The crisscrossing streets degenerated into a tangled web of fine lines.

Only by the rough gradations of color could one distinguish the commercial districts from the old neighborhoods.

As his altitude gradually decreased, the once blurry city contours began to emerge in his sight with clear layers.

The clusters of buildings below were no longer static patches of color, but a steel jungle suffused with the breath of life.

Large expanses of glass curtain walls reflected the piercing morning light, refracting spots of brightness in varying shades.

On the interlaced ring roads and main arteries of the city, the early-morning commuter traffic strung together into lines, like slowly crawling metallic beetles.

This visual contrast of returning from a Divine Domain to the human world stirred in Fang Cheng a feeling that was hard to put into words.

He drew in a deep breath, his gaze sweeping into the distance.

That Gemini Building often seen in the news stood in majestic silence, the lightning rods at its summit glinting faintly in the morning sun.

And just a few kilometers further on lay the bustling cargo docks.

Tens of thousands of shipping containers were stacked neatly along the shore, packed as densely as children’s building blocks.

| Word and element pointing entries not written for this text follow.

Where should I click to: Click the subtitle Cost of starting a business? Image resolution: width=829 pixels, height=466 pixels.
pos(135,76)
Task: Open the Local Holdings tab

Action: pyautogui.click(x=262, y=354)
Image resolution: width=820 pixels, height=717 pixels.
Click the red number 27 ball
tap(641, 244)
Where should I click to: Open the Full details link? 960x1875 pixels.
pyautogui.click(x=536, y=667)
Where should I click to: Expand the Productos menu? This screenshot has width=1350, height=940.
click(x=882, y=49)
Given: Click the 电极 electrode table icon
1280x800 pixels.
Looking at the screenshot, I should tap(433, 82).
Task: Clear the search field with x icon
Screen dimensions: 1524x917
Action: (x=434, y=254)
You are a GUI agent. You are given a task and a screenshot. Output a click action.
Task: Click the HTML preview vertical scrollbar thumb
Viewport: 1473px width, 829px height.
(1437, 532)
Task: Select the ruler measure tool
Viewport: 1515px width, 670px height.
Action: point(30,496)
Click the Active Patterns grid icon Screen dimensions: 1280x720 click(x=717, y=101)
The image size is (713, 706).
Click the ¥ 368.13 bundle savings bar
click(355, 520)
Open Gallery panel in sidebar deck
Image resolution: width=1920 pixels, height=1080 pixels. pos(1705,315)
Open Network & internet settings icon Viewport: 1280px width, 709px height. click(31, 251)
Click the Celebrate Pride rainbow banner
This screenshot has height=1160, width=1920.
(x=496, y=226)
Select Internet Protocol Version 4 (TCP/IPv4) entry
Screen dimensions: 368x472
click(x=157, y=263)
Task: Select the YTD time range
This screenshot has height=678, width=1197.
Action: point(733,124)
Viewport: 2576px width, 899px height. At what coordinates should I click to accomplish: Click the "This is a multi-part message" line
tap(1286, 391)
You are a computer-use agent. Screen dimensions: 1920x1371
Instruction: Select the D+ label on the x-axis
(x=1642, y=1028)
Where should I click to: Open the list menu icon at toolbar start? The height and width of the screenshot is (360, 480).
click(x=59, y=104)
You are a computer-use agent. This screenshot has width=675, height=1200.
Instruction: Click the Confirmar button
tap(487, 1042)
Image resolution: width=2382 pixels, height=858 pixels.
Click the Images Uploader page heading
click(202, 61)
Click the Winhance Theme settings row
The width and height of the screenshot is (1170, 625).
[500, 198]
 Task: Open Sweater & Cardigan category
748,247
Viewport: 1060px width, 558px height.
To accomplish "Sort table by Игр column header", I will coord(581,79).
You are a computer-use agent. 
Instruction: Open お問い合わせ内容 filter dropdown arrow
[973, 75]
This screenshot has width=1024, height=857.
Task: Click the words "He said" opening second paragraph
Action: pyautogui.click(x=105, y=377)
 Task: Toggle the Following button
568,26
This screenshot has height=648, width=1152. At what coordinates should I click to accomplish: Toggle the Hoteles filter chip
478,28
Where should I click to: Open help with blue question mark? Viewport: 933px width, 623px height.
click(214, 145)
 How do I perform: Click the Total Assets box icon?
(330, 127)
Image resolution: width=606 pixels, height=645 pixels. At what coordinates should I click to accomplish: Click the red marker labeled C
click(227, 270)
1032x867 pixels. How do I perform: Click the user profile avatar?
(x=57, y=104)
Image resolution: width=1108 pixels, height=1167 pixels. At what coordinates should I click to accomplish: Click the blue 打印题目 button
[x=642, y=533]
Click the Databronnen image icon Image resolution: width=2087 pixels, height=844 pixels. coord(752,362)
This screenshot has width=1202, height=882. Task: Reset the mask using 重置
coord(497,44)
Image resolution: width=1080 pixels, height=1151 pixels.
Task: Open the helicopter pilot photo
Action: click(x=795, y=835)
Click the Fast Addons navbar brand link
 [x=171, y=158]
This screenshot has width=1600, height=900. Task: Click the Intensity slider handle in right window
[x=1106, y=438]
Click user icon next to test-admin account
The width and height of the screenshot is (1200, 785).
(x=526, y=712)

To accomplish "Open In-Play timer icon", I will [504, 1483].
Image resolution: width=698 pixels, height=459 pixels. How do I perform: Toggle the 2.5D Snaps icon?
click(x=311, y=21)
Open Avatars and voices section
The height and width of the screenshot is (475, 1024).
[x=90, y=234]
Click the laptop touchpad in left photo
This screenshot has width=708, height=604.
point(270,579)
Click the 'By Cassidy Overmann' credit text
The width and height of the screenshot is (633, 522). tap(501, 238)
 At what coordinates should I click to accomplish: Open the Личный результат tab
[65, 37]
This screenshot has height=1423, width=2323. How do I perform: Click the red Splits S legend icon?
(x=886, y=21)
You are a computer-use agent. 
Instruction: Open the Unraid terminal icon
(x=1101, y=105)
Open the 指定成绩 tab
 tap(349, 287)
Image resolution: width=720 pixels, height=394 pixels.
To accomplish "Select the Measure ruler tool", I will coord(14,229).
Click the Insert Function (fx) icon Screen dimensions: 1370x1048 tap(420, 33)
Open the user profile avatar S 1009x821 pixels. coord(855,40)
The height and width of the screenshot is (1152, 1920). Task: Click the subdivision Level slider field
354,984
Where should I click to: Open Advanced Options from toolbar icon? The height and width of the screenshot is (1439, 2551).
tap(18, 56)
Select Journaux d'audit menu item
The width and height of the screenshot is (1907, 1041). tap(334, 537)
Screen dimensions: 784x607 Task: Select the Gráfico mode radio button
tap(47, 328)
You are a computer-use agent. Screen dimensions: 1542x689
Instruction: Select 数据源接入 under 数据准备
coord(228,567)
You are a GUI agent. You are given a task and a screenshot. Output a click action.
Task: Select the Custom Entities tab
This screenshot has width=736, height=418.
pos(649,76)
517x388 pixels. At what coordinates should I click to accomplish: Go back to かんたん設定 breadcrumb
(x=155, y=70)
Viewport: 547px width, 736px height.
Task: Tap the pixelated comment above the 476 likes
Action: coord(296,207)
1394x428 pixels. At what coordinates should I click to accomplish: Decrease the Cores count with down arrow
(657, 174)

Towering orange-red gantry cranes hung their booms low, and several ten-thousand-ton ocean freighters lay quietly berthed, awaiting a new round of loading, unloading, and distant voyages.

It was obvious that when he was chasing the airliner earlier, he had flown too far in his excitement, skimming over half the city.

Now he was right above the Lingang Industrial Zone in the southeastern part of the city.

He could even vaguely make out the Jinshui Fish Market where the Illuminati’s secret base was hidden.

By rough estimate, the straight-line distance from the Guilan District beach where he’d set off was at least more than ten kilometers.

Fang Cheng thought for a moment and stopped Flying forward aimlessly; he also chose not to swing by Jinshui Fish Market to say hello to Lin Chuqiao.

Looking like this right now—with his torso bare and only a pair of underwear on—was hardly appropriate for meeting people.

He moved his mind, sank his right shoulder, and tilted his center of gravity to the side.

Borrowing the deflecting force of the airflow to drive his waist and abdomen, he traced an extremely smooth, large-radius arc in midair, then nimbly reversed his direction.

Then he pressed his legs together, compressing his body into an extremely tight, streamlined shape.